Task details:
Work through the records that follow and return each line containing the word "agent".

Given information:
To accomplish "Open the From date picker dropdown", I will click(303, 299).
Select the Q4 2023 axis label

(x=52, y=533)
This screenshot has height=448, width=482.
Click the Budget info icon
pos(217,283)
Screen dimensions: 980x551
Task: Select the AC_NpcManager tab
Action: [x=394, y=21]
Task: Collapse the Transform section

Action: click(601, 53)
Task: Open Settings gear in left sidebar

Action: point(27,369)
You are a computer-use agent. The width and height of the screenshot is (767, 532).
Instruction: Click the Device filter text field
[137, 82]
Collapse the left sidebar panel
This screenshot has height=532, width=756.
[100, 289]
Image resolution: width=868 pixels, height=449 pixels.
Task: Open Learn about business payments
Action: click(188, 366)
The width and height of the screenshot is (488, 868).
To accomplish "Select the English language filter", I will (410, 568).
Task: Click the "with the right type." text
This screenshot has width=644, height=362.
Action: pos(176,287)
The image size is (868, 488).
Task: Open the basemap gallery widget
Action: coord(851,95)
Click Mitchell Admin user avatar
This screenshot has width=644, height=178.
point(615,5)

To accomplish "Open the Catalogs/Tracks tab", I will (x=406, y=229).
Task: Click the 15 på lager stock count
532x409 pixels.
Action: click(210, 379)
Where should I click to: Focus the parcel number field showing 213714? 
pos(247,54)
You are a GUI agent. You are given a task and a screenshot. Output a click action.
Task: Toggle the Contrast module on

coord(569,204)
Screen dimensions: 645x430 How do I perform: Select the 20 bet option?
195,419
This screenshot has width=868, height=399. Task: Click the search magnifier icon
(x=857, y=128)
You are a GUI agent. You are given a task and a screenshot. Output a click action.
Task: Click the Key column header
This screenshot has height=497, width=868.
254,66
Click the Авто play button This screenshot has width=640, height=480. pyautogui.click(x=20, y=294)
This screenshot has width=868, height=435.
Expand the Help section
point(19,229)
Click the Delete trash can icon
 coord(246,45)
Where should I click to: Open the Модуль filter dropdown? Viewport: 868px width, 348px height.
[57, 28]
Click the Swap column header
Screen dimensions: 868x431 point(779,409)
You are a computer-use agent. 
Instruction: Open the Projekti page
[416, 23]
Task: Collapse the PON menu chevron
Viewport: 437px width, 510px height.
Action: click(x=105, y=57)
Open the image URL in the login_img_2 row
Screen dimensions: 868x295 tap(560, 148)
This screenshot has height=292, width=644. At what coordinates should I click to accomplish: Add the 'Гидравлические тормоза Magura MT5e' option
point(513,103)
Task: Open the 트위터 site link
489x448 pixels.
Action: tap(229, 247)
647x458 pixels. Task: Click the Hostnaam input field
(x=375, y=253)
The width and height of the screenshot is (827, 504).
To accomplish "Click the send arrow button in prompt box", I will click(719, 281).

Expected answer:
You are a computer-use agent. The width and height of the screenshot is (767, 532).
You are a GUI agent. You are given a task and a screenshot. Output a click action.
You are a GUI agent. You are given a task and a screenshot. Output a click action.
You are a computer-use agent. 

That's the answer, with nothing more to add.